Dann frage ich Sie weiter, Herr Kollege Oelmayer – das ist der zweite Punkt –, wenn Sie sagen, es sei sozial ungerecht, dass wir bei Beamten in den Besoldungsgruppen A 2 bis A 8 Kürzungen vornähmen – abgesehen davon, dass die Beamten in der Besoldungsgruppe A 9 von dieser Maßnahme natürlich auch nicht profitieren –, warum Sie bei den Pensionären Kürzungen als gerecht ansehen; denn auch unter ihnen sind ehemalige Beamte, die in den Besoldungsgruppen A 2 bis A 8 gewesen sind. Das passt hinten und vorn nicht zusammen.

(Abg. Oelmayer GRÜNE: Jetzt aber!)

Eine andere Regelung, Herr Kollege Oelmayer, ist auch nicht ganz stimmig. Sie wollen ja § 3 ändern und die Sonderzahlungen einmal jährlich zusammen mit den Bezügen für den Monat Dezember zahlen. Ich nehme an, dass Sie dadurch die Dynamisierung ausschließen wollten. – Sie nicken mit dem Kopf.

Herr Kollege Oelmayer, das ist aber in § 3 gar nicht geregelt. Das wäre in § 5 geregelt gewesen. Ich bitte Sie also, Ihren Gesetzentwurf wenigstens entsprechend zu überarbeiten.

(Abg. Zimmermann CDU: Zurückziehen!)

Die SPD will mit ihrem Antrag bei den Besoldungsgruppen A 2 bis A 8 Ausnahmen von den Kürzungen der Sonderzahlung herbeiführen, möchte also bei 86 % bleiben. Bei A 9 bis A 11 will sie auf 75 % heruntergehen.
====================
* **Schriftliche Aufgabe 1**
Beantworte anhand des Debattenauszugs kurz:
(a) Welchen Paragrafen will Herr Oelmayer laut Redner ändern?
(b) In welchem Paragrafen wäre die Sache nach Aussage des Redners geregelt gewesen?
(c) Bei wie viel Prozent will die SPD für die Besoldungsgruppen A 2 bis A 8 bleiben?
Der Debattenauszug und die Zeilen haben inhaltlich nichts miteinander zu tun.

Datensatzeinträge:
====================
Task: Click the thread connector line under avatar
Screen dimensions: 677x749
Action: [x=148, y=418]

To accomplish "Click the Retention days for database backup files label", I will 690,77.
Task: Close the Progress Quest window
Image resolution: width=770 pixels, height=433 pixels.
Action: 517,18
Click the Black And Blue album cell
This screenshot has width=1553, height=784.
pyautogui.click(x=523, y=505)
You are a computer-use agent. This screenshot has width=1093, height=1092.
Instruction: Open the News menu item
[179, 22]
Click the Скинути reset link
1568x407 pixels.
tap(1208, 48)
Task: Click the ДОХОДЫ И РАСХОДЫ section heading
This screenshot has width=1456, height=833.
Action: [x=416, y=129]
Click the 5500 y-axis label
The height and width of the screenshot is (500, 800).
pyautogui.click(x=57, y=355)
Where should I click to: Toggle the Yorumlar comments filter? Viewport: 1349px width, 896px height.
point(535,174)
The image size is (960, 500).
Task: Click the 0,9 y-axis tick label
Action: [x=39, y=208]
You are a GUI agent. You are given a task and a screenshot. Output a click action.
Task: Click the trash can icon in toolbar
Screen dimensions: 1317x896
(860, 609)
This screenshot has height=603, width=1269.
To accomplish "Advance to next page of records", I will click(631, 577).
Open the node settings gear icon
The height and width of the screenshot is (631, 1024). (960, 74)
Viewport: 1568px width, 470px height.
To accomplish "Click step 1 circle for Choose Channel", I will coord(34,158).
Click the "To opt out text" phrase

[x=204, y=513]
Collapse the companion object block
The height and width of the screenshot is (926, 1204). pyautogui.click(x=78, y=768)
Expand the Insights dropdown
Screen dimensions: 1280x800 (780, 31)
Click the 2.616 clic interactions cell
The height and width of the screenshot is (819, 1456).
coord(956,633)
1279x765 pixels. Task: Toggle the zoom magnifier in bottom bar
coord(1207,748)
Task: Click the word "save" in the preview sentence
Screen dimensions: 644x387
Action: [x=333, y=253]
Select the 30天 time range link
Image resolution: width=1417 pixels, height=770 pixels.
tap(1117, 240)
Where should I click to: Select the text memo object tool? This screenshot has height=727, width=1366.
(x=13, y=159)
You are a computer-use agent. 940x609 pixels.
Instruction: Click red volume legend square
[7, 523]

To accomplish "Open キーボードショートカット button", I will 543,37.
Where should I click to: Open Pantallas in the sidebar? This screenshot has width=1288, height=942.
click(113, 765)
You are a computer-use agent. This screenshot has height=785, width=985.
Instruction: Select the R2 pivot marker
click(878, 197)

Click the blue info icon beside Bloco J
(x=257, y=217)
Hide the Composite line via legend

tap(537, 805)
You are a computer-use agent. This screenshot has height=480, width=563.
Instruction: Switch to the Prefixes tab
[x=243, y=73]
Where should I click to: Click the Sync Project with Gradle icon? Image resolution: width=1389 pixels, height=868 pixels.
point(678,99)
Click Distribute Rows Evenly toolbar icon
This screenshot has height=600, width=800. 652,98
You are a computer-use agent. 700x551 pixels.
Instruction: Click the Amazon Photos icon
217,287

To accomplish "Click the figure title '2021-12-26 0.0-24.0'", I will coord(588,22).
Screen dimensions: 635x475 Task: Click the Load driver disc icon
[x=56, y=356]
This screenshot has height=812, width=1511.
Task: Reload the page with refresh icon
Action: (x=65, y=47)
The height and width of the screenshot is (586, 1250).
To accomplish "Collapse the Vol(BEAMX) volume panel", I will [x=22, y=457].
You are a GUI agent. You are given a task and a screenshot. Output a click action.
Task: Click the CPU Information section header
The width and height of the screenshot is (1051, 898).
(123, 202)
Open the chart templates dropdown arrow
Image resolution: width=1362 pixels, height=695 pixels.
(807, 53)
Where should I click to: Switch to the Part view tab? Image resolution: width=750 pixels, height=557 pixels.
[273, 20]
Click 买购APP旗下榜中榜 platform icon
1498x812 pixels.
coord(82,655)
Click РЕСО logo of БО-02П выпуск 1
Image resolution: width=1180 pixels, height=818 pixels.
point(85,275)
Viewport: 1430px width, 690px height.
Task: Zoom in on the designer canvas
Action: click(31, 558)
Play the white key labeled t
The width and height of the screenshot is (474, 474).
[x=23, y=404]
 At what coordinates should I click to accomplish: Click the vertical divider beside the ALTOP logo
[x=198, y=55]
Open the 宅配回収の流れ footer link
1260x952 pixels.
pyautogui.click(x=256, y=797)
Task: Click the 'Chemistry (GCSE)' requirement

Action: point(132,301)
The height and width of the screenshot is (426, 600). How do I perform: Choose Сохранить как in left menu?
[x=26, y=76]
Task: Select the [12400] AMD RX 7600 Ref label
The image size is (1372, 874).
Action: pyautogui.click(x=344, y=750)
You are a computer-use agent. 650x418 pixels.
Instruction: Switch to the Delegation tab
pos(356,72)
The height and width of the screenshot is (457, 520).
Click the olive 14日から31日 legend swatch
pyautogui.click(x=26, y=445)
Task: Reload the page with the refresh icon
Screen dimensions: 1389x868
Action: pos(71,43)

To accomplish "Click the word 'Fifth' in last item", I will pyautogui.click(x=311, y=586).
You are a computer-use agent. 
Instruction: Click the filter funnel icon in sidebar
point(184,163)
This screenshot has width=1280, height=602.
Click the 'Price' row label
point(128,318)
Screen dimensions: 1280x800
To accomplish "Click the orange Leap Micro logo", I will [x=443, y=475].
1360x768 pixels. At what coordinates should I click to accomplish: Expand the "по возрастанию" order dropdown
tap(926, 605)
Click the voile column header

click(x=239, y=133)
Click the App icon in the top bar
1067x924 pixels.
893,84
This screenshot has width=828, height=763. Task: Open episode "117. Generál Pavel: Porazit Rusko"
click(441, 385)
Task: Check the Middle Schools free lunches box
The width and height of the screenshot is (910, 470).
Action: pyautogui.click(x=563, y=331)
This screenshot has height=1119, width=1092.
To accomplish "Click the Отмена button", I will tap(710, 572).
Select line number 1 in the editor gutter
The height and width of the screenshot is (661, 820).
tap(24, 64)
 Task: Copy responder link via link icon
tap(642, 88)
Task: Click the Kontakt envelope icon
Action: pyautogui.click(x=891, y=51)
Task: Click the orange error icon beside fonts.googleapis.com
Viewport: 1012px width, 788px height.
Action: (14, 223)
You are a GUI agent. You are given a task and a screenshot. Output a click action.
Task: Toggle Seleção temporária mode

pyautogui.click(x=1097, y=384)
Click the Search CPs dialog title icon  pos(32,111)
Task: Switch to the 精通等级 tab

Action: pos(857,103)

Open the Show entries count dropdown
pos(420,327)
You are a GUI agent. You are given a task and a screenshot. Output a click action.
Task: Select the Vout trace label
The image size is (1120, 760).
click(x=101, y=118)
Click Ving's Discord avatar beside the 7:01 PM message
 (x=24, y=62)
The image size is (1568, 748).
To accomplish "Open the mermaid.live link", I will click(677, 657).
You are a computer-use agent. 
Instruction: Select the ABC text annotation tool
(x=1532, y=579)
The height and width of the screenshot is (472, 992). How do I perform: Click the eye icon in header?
====================
* **Schriftliche Aufgabe 2**
Wandle in den Zeilen alles von der Zeile mit „Click Ving's Discord“ bis hinunter zur Zeile mit „(x=1532, y=579)“ in eine nummerierte Liste um. Lass dabei Leerzeilen weg.

* **Ausgabe 1**
(a) § 3
(b) § 5
(c) 86 %

* **Ausgabe 2**
1. Click Ving's Discord avatar beside the 7:01 PM message
2.  (x=24, y=62)
3. The image size is (1568, 748).
4. To accomplish "Open the mermaid.live link", I will click(677, 657).
5. You are a computer-use agent. 
6. Instruction: Select the ABC text annotation tool
7. (x=1532, y=579)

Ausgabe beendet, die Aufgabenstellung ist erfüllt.